**WHAT YOU SHOULD DO:** Count the lines in the entries below that contain the word "Expand", and give only the number.

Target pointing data
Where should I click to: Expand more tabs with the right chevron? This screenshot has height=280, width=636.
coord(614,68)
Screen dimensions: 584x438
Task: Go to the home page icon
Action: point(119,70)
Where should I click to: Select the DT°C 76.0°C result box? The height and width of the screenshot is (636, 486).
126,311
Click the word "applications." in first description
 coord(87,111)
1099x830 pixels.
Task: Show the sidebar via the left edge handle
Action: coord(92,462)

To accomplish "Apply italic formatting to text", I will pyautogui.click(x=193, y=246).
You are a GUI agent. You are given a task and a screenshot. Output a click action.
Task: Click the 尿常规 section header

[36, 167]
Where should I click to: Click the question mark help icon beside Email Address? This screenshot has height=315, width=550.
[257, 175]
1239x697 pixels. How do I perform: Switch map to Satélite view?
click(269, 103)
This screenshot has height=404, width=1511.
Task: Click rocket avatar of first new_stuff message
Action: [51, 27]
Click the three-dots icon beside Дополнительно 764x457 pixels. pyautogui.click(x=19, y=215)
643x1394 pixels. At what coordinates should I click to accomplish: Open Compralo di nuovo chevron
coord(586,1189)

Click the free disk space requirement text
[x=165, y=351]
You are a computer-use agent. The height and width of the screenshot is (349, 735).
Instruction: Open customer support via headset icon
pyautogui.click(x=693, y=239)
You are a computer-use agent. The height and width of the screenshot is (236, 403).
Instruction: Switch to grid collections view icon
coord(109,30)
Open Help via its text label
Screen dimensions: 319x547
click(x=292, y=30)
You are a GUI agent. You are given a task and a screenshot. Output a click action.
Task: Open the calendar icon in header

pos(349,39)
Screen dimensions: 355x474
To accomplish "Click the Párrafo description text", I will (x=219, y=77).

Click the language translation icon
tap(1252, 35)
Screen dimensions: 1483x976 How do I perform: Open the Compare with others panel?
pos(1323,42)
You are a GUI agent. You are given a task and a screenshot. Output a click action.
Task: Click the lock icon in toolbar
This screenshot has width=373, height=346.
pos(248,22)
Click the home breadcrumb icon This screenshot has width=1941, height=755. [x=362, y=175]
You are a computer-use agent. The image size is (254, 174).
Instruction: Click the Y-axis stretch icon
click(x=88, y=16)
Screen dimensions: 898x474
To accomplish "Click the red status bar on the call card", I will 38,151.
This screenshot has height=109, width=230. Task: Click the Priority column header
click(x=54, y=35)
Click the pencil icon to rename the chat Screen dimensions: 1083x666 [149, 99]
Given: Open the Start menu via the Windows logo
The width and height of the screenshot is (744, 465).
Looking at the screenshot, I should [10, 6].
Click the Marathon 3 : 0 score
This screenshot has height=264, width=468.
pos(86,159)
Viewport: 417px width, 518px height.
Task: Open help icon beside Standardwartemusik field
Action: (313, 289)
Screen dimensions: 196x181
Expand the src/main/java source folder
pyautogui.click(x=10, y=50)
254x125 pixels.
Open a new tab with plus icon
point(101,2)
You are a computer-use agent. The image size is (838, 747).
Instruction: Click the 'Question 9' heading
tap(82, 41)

**ANSWER FOR THIS EXERCISE:** 2